Citation

Lammerding J, Schulze PC, Takahashi T, Kozlov S, Sullivan T, Kamm RD, Stewart CL, Lee RT. 2004. Lamin A/C deficiency causes defective nuclear mechanics and mechanotransduction. The Journal of clinical investigation. 113(3):370-8. Pubmed: 14755334

Abstract

Mutations in the lamin A/C gene (LMNA) cause a variety of human diseases including Emery-Dreifuss muscular dystrophy, dilated cardiomyopathy, and Hutchinson-Gilford progeria syndrome. The tissue-specific effects of lamin mutations are unclear, in part because the function of lamin A/C is incompletely defined, but the many muscle-specific phenotypes suggest that defective lamin A/C could increase cellular mechanical sensitivity.

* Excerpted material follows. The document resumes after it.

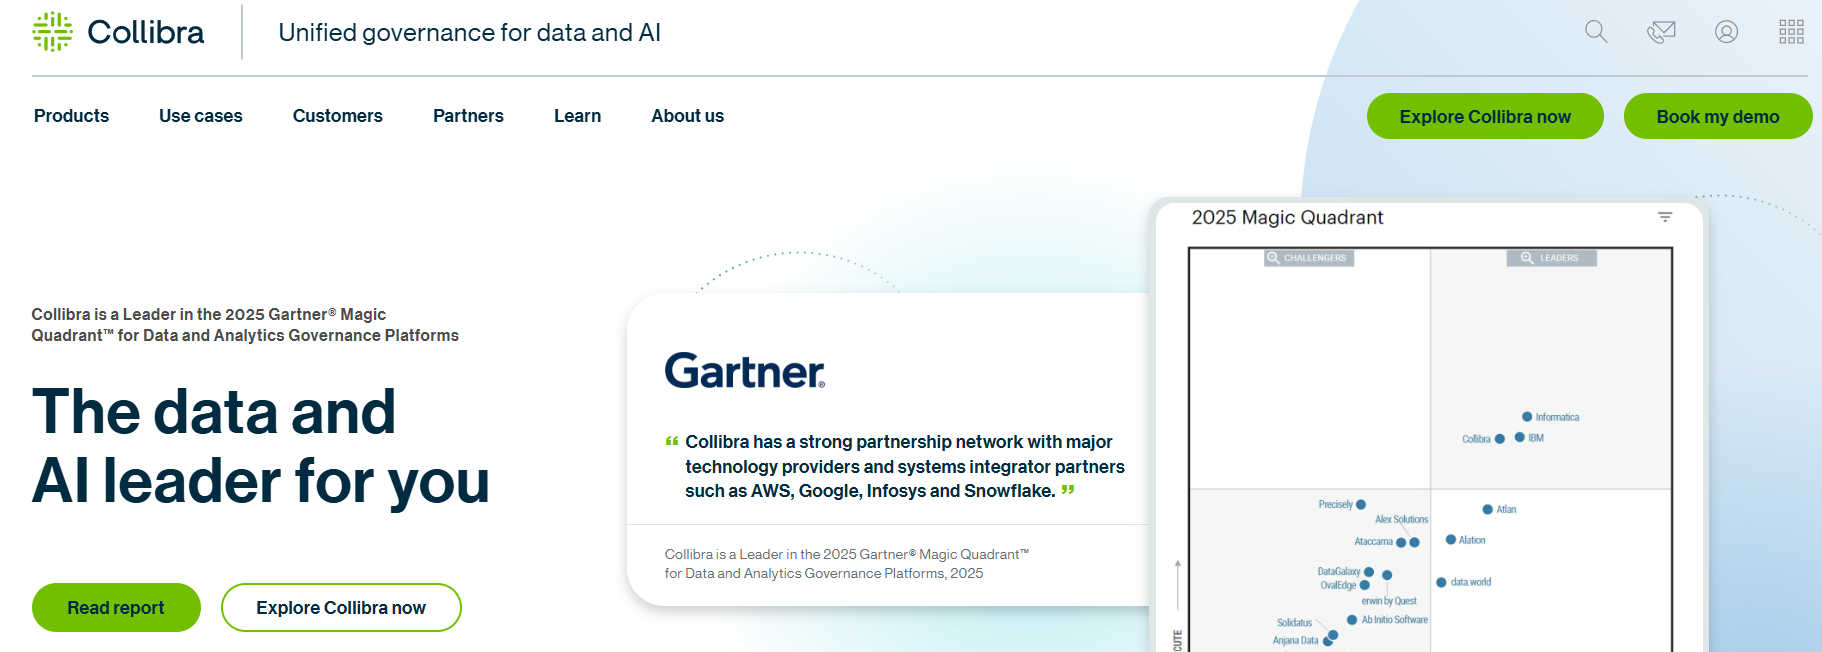
Task: Click the green Read report button
Action: pyautogui.click(x=116, y=608)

To investigate the role of lamin A/C in mechanotransduction, we subjected lamin A/C-deficient mouse embryo fibroblasts to mechanical strain and measured nuclear mechanical properties and strain-induced signaling. We found that Lmna-/- cells have increased nuclear deformation, defective mechanotransduction, and impaired viability under mechanical strain. NF-kappaB-regulated transcription in response to mechanical or cytokine stimulation was attenuated in Lmna-/- cells despite increased transcription factor binding. Lamin A/C deficiency is thus associated with both defective nuclear mechanics and impaired mechanically activated gene transcription. These findings suggest that the tissue-specific effects of lamin A/C mutations observed in the laminopathies may arise from varying degrees of impaired nuclear mechanics and transcriptional activation.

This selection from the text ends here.